A series of static soaking experiments, combined with the bulk-rock X-ray diffraction and scanning electron microscopy analyses, was conducted to investigate the influences of supercritical CO2 fracturing on the physical-chemical properties of shales. CO2-brine-rock reactions under different conditions, which result in the changes of porosity/permeability and mechanical properties, were investigated in detail. CO2-brine-rock reaction was confirmed to occur rapidly (maybe less than 0.5 h) during supercritical-CO2 fracturing in shale reservoir with high temperature and pressure. Minerals, such as calcite, dolomite, K-feldspar, and albite, were variably dissolved after the soaking of CO2-saturated brine. Mineral composition, reaction time, temperature, pressure, porosity, and permeability evidently influenced rock reactivity. Stronger reaction likely occurs in carbonate-rich shales of relatively high porosity and permeability.

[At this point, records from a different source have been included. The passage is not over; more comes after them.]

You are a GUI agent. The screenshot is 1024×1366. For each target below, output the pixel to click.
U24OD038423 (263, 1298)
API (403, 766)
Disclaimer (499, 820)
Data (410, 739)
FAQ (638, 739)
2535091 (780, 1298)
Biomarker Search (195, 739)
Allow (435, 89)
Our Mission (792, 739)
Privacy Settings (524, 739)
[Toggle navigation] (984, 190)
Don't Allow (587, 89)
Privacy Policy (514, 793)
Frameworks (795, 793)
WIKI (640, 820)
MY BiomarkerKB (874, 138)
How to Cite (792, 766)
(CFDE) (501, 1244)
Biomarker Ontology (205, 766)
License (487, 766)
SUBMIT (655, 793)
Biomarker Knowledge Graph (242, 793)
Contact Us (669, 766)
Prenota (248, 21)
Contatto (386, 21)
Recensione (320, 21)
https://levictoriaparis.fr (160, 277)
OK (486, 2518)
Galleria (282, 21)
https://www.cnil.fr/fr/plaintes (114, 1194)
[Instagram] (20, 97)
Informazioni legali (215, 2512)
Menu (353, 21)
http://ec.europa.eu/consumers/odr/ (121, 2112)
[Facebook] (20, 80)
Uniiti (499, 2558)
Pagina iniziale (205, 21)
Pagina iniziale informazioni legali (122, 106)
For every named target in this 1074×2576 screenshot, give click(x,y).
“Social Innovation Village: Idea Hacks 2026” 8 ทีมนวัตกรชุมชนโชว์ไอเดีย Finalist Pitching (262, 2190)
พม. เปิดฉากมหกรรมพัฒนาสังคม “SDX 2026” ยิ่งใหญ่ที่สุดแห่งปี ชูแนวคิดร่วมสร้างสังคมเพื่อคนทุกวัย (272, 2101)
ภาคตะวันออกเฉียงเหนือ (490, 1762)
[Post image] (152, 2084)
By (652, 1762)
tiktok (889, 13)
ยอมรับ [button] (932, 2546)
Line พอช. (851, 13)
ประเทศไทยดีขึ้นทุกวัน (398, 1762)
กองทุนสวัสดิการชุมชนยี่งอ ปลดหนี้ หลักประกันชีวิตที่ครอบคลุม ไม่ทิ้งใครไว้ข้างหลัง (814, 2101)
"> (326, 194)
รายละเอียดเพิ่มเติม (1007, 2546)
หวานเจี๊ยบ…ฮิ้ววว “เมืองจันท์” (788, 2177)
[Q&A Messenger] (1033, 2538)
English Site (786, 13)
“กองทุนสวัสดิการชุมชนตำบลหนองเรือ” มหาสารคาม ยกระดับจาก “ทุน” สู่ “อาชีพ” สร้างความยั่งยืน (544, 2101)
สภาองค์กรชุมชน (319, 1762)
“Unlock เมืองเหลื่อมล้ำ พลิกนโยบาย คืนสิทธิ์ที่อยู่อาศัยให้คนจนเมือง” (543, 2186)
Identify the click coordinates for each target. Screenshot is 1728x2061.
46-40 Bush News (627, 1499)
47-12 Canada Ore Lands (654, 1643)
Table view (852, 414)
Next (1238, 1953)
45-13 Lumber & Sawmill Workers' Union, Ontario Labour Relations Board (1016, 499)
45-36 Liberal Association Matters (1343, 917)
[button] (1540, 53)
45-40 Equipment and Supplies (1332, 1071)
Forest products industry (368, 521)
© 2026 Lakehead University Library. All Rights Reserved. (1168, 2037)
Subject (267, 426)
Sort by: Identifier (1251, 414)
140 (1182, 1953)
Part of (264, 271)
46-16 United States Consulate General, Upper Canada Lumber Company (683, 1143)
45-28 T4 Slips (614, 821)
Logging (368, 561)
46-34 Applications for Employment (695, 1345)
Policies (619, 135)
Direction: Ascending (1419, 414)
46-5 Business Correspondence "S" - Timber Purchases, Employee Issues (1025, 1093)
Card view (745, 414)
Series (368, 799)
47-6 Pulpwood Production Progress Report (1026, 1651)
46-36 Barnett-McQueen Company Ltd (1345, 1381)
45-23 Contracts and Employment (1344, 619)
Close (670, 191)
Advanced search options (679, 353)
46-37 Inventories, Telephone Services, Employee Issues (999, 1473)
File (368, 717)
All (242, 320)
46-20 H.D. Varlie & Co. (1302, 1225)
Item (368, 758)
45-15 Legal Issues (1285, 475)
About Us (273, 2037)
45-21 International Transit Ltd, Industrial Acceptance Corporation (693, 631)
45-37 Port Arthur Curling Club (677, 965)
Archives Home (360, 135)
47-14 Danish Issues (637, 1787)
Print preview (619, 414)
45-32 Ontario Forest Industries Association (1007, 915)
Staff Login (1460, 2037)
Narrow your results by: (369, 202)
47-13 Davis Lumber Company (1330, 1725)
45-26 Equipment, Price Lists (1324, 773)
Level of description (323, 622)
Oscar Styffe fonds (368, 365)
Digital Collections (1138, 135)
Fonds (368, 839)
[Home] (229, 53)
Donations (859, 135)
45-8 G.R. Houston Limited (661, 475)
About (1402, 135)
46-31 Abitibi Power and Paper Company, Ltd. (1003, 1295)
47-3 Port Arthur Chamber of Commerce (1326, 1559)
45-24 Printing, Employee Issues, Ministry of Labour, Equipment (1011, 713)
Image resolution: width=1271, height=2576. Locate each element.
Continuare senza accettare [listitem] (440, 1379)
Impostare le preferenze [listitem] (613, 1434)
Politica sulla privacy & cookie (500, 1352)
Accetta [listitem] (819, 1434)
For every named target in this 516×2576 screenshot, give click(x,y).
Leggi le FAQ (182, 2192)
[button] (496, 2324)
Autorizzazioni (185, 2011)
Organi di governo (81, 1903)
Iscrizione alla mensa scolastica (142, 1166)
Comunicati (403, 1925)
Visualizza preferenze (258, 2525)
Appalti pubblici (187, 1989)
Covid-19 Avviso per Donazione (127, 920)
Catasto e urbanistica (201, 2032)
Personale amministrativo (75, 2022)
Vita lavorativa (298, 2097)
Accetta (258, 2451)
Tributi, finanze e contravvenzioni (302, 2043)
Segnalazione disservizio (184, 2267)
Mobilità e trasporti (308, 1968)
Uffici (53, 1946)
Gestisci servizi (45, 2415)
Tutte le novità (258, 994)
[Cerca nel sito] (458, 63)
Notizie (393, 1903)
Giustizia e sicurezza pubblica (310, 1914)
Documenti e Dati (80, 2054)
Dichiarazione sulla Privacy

Mineral dissolutions resulted in numerous large etched pores, which eventually caused the significant increase in porosity and permeability (up to one order of magnitude), and decline in tensile strength (up to 71.3%) and surface friction coefficient (9.8%). Calcite-filled natural fracture can be corroded more deeply than the matrix, which has the potential to affect the growth behavior of supercritical-CO2-induced fracture when it intersects with the natural fracture.